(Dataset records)
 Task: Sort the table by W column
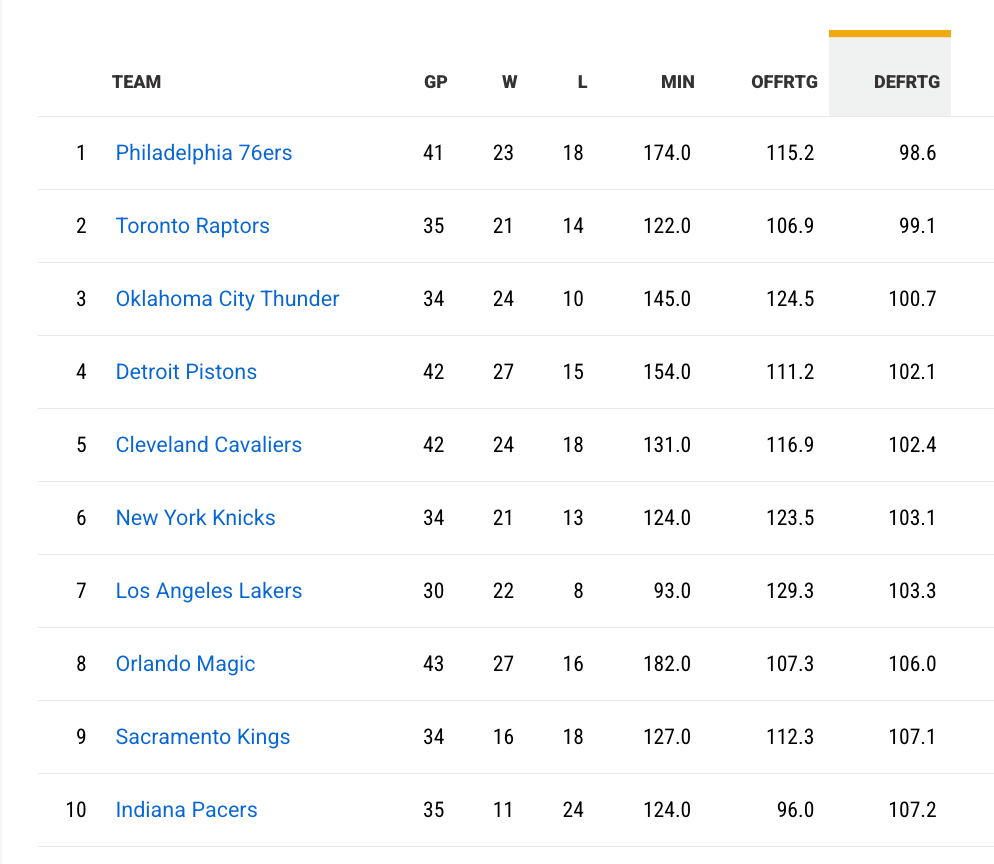tap(509, 82)
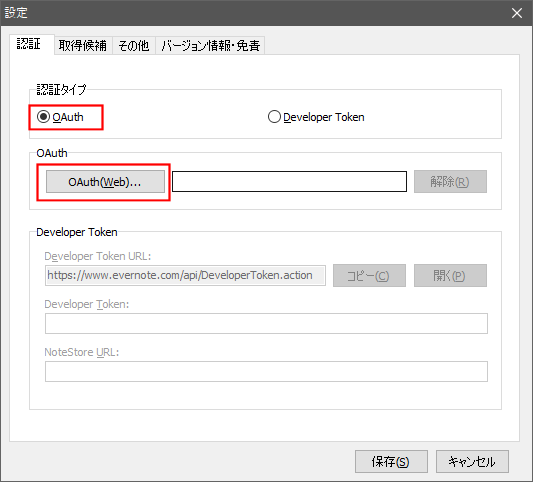Focus the Developer Token input field

[x=266, y=324]

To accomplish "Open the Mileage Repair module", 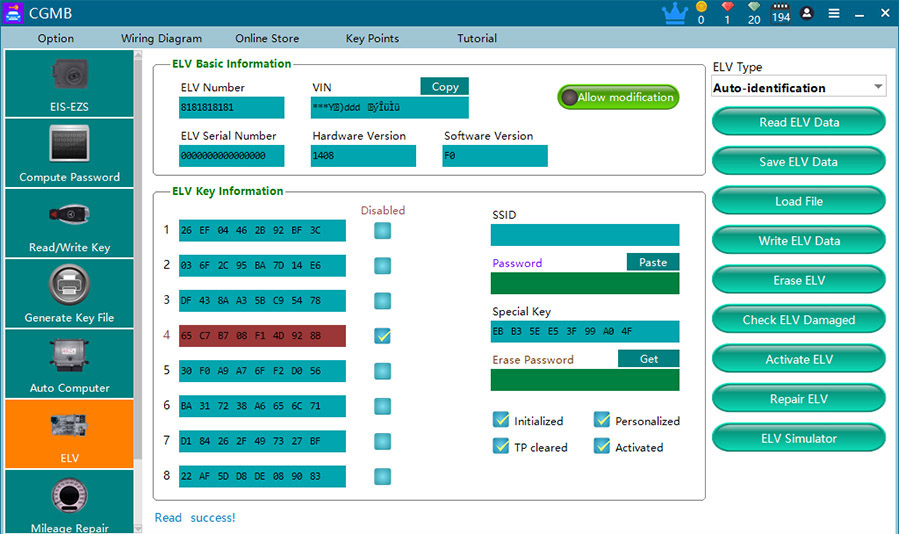I will 68,503.
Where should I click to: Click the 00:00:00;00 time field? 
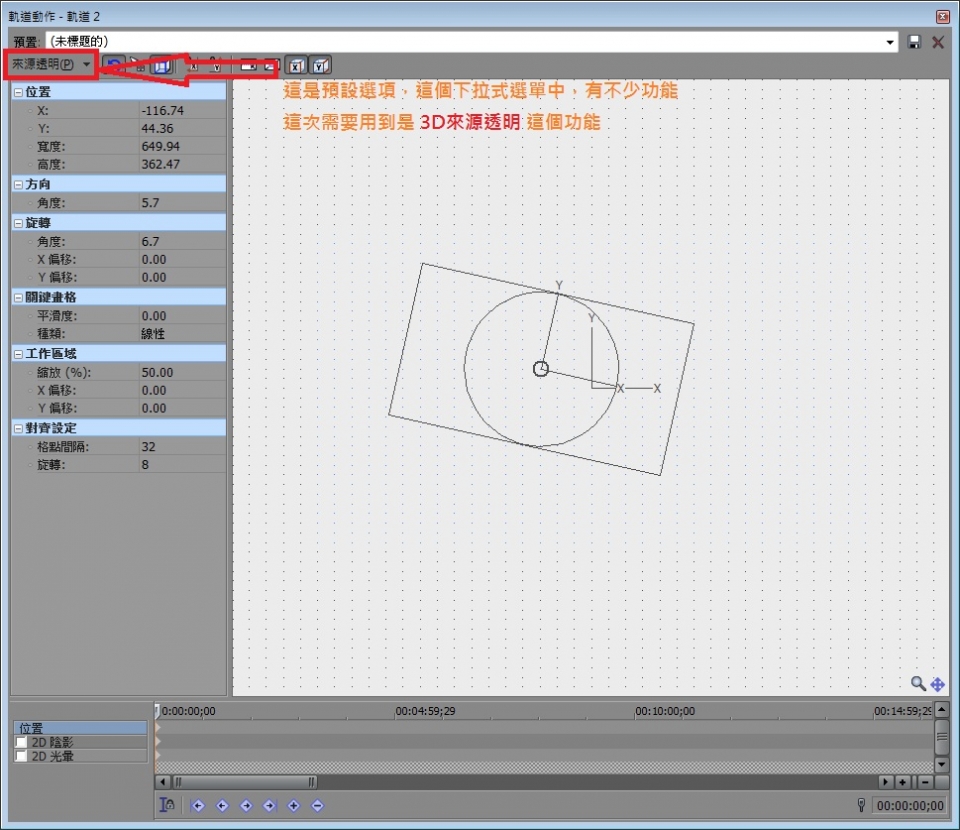[911, 805]
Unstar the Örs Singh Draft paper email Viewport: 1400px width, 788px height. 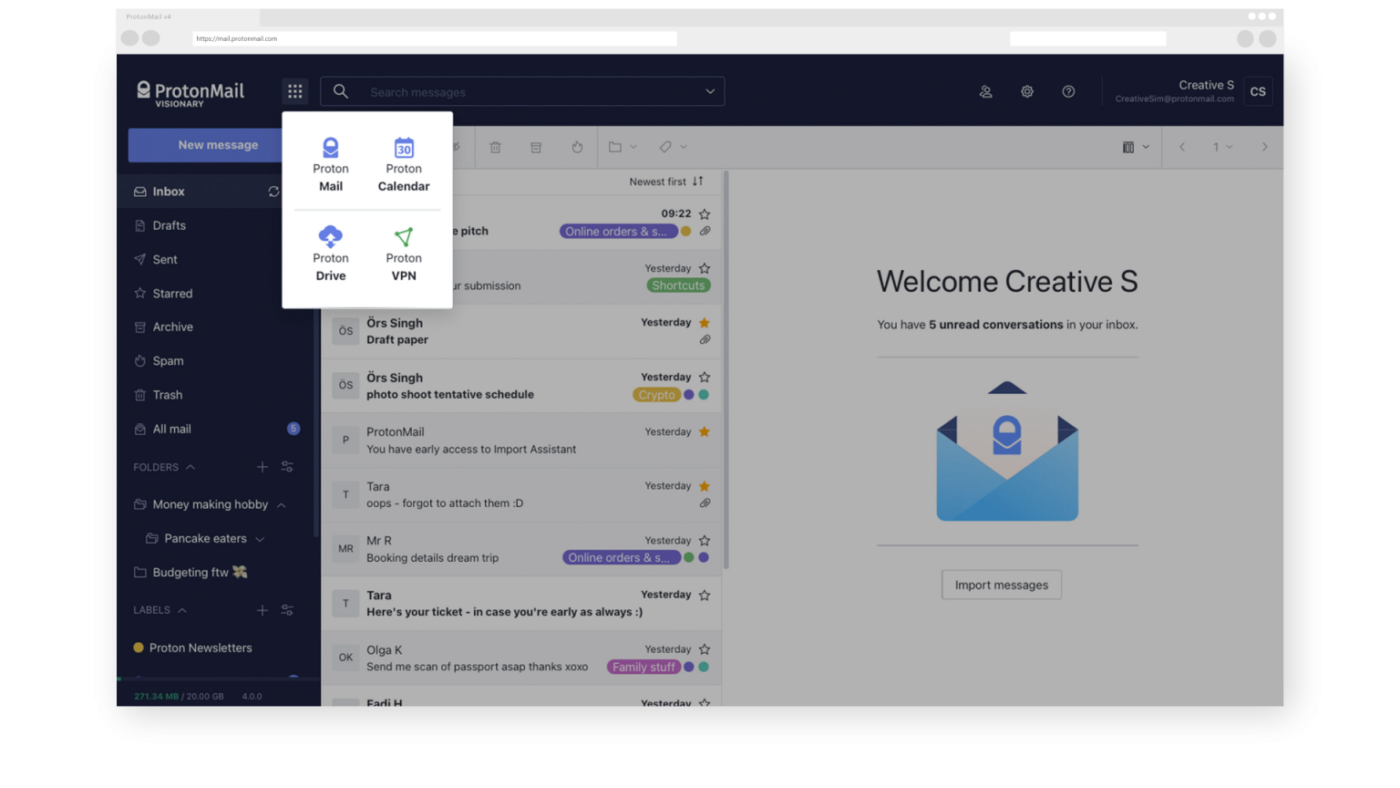point(704,323)
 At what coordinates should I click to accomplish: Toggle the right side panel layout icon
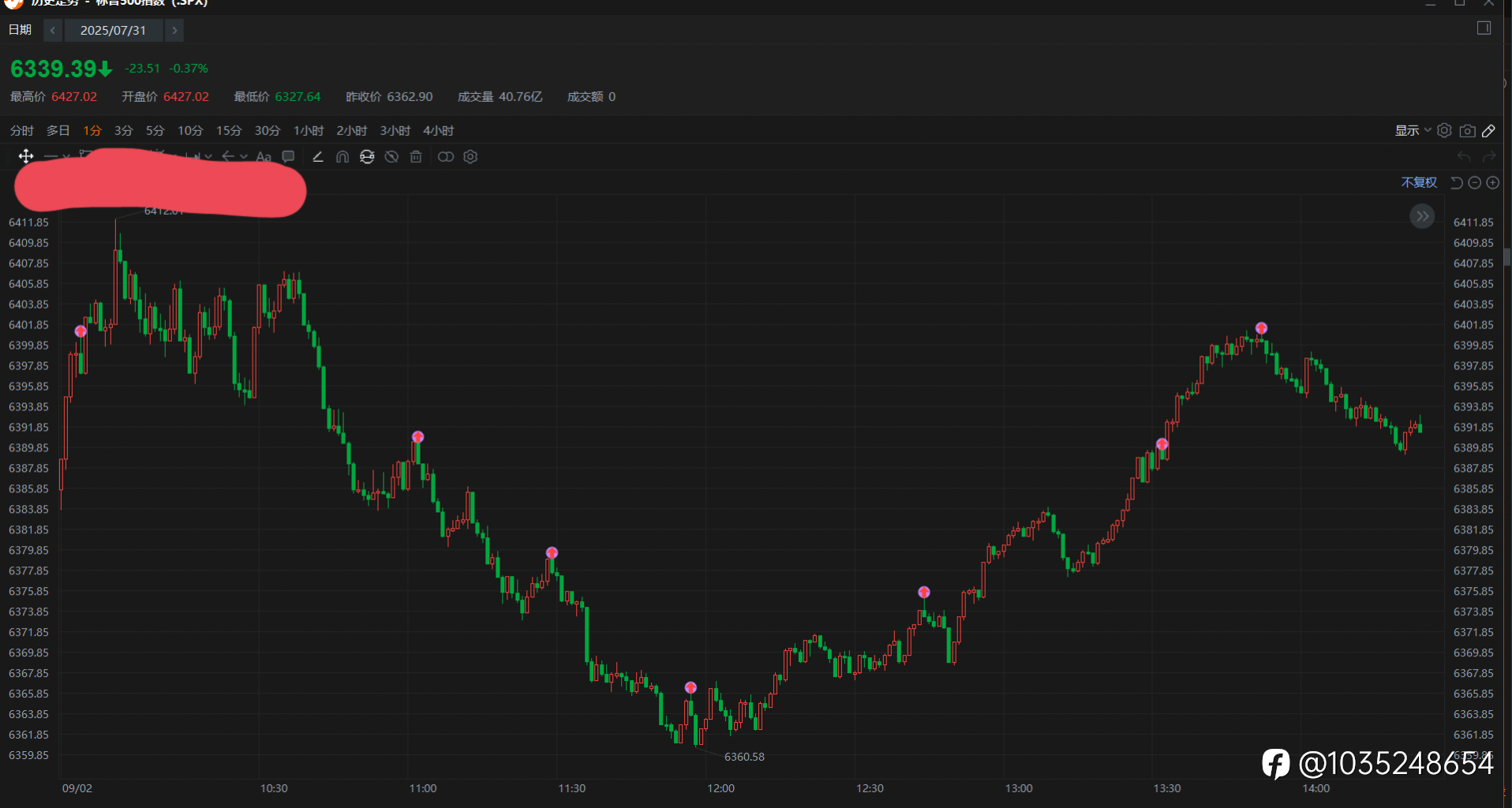click(x=1484, y=28)
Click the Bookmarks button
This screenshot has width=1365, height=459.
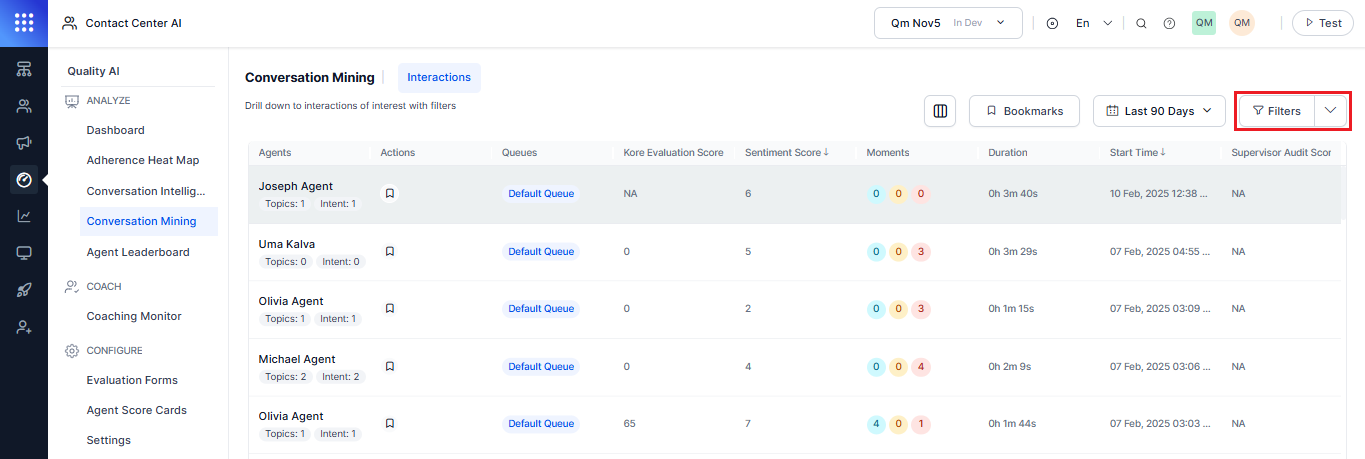pos(1024,111)
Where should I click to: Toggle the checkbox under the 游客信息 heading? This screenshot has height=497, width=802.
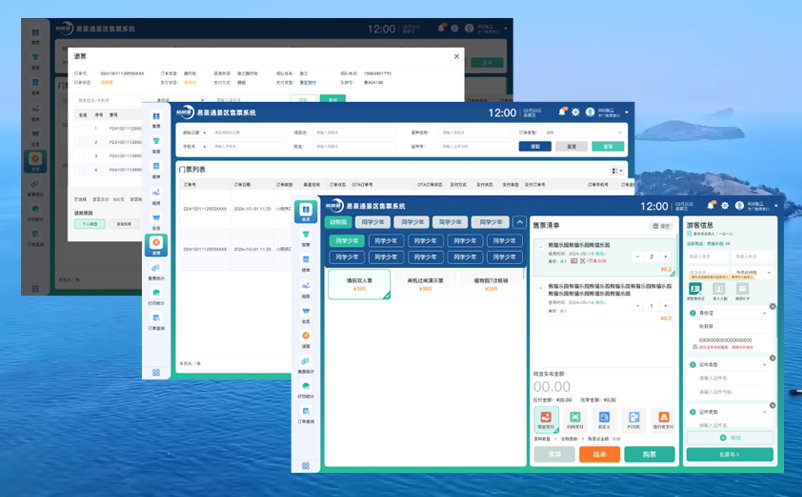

**TASK GOAL**
The lines to restate word for word run from the line that contains "This screenshot has width=1365, height=459." through the end of the entries above, both ends included. Leave out all pictures and write nothing else.

**RESULT OF THIS EXERCISE**
This screenshot has width=1365, height=459.
pos(1024,111)
Where should I click to: Toggle the checkbox under the 游客信息 heading? This screenshot has height=497, width=802.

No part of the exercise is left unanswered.